[Aim of the task]:
Leave out the pictures and output the data verbatim.

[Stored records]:
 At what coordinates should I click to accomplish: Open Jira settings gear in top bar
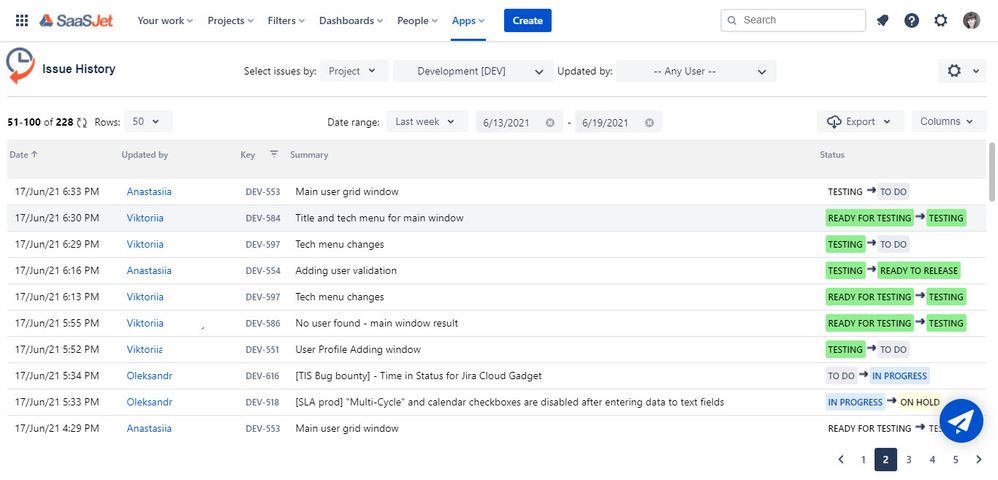tap(941, 20)
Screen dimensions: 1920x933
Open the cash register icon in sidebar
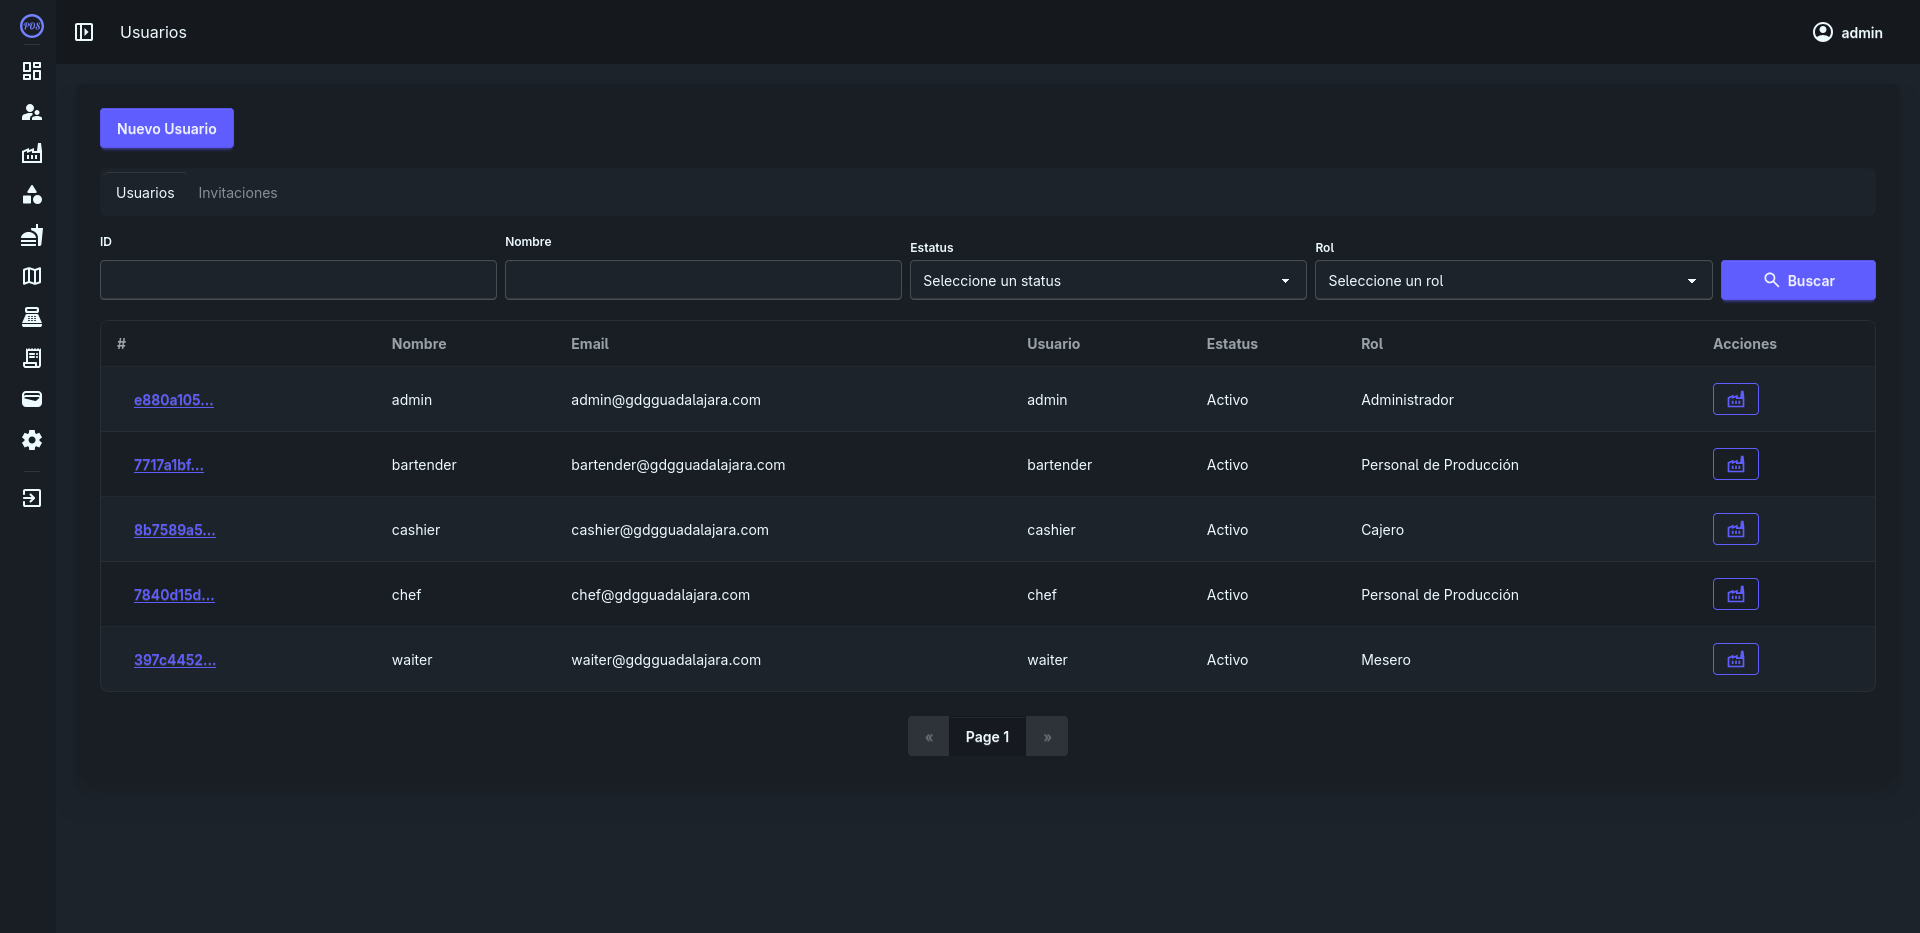tap(32, 317)
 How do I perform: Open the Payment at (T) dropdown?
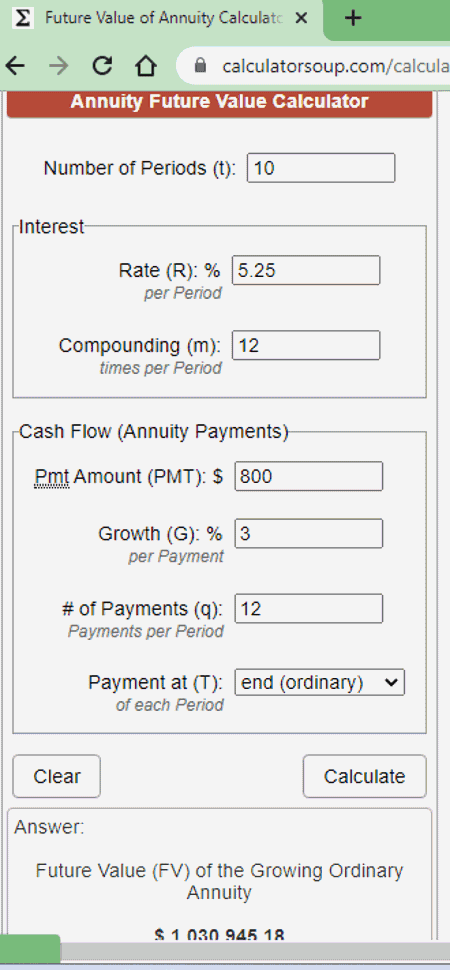[x=319, y=682]
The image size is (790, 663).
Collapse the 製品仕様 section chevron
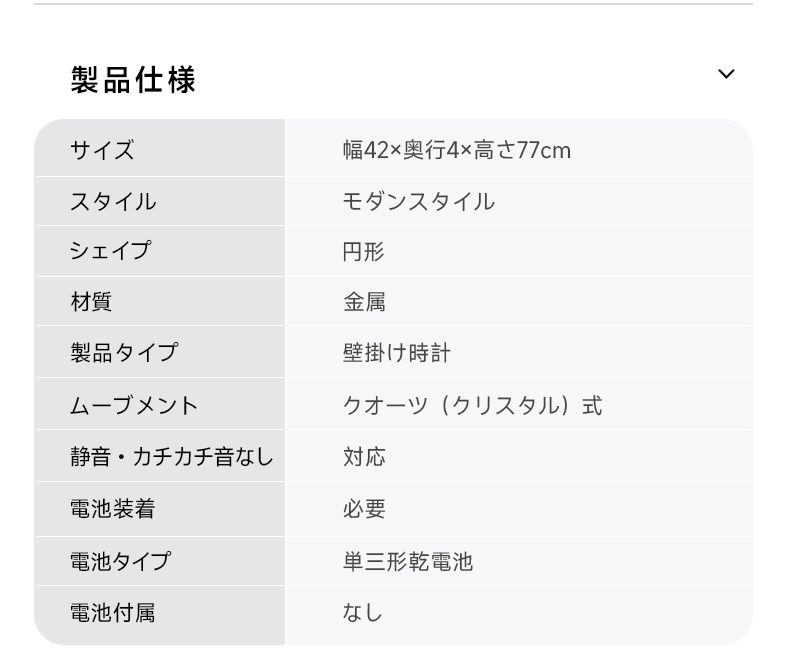click(x=726, y=74)
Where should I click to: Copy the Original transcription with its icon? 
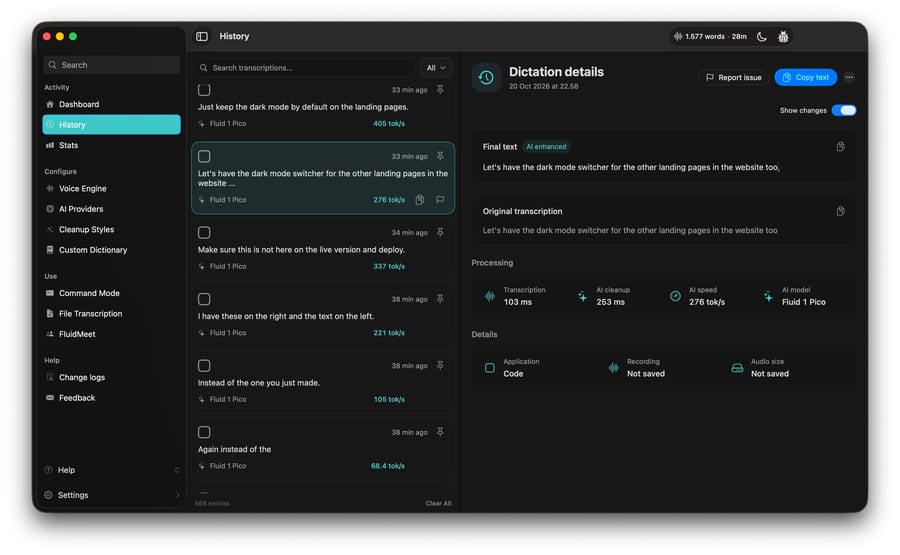pos(840,211)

[Answer to this task]:
 At what coordinates should I click to accomplish: Open Jira settings gear in top bar
tap(941, 20)
Screen dimensions: 1920x933
Open the cash register icon in sidebar
tap(32, 317)
 How do I perform: Open the Payment at (T) dropdown?
[x=319, y=682]
The image size is (790, 663).
Collapse the 製品仕様 section chevron
click(x=726, y=74)
Where should I click to: Copy the Original transcription with its icon? 
pos(840,211)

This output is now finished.